----- Excerpted records -----

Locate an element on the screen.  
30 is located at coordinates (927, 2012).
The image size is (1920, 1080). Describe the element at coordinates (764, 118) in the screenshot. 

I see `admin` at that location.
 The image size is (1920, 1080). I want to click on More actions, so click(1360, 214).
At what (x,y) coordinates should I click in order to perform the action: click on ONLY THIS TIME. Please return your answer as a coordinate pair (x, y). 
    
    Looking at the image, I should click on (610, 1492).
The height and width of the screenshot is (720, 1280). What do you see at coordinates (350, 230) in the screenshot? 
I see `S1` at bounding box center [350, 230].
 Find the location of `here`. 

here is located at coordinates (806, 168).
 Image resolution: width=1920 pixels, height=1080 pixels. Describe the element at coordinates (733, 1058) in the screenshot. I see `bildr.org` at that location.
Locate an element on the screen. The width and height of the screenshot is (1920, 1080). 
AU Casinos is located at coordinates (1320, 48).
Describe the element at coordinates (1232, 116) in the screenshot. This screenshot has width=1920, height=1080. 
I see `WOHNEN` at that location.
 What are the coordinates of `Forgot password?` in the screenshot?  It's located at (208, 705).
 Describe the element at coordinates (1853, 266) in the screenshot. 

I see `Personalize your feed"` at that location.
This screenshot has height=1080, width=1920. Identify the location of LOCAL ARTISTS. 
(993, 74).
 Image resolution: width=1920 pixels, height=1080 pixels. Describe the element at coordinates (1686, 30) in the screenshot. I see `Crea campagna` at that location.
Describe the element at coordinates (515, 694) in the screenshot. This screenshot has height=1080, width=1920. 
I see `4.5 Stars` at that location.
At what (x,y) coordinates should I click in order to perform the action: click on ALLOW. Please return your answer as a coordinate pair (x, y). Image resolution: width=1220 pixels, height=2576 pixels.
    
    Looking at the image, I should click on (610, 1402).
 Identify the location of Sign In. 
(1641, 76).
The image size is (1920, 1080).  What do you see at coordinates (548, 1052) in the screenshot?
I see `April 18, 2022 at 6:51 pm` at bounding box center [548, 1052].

-----

Task goal
Reproduce the records verbatim, from their first line through the line containing "(1641, 76).", including that line.

Task answer
Locate an element on the screen.  
30 is located at coordinates (927, 2012).
The image size is (1920, 1080). Describe the element at coordinates (764, 118) in the screenshot. 

I see `admin` at that location.
 The image size is (1920, 1080). I want to click on More actions, so click(1360, 214).
At what (x,y) coordinates should I click in order to perform the action: click on ONLY THIS TIME. Please return your answer as a coordinate pair (x, y). 
    
    Looking at the image, I should click on (610, 1492).
The height and width of the screenshot is (720, 1280). What do you see at coordinates (350, 230) in the screenshot? 
I see `S1` at bounding box center [350, 230].
 Find the location of `here`. 

here is located at coordinates (806, 168).
 Image resolution: width=1920 pixels, height=1080 pixels. Describe the element at coordinates (733, 1058) in the screenshot. I see `bildr.org` at that location.
Locate an element on the screen. The width and height of the screenshot is (1920, 1080). 
AU Casinos is located at coordinates (1320, 48).
Describe the element at coordinates (1232, 116) in the screenshot. This screenshot has width=1920, height=1080. 
I see `WOHNEN` at that location.
 What are the coordinates of `Forgot password?` in the screenshot?  It's located at (208, 705).
 Describe the element at coordinates (1853, 266) in the screenshot. 

I see `Personalize your feed"` at that location.
This screenshot has height=1080, width=1920. Identify the location of LOCAL ARTISTS. 
(993, 74).
 Image resolution: width=1920 pixels, height=1080 pixels. Describe the element at coordinates (1686, 30) in the screenshot. I see `Crea campagna` at that location.
Describe the element at coordinates (515, 694) in the screenshot. This screenshot has height=1080, width=1920. 
I see `4.5 Stars` at that location.
At what (x,y) coordinates should I click in order to perform the action: click on ALLOW. Please return your answer as a coordinate pair (x, y). Image resolution: width=1220 pixels, height=2576 pixels.
    
    Looking at the image, I should click on (610, 1402).
 Identify the location of Sign In. 
(1641, 76).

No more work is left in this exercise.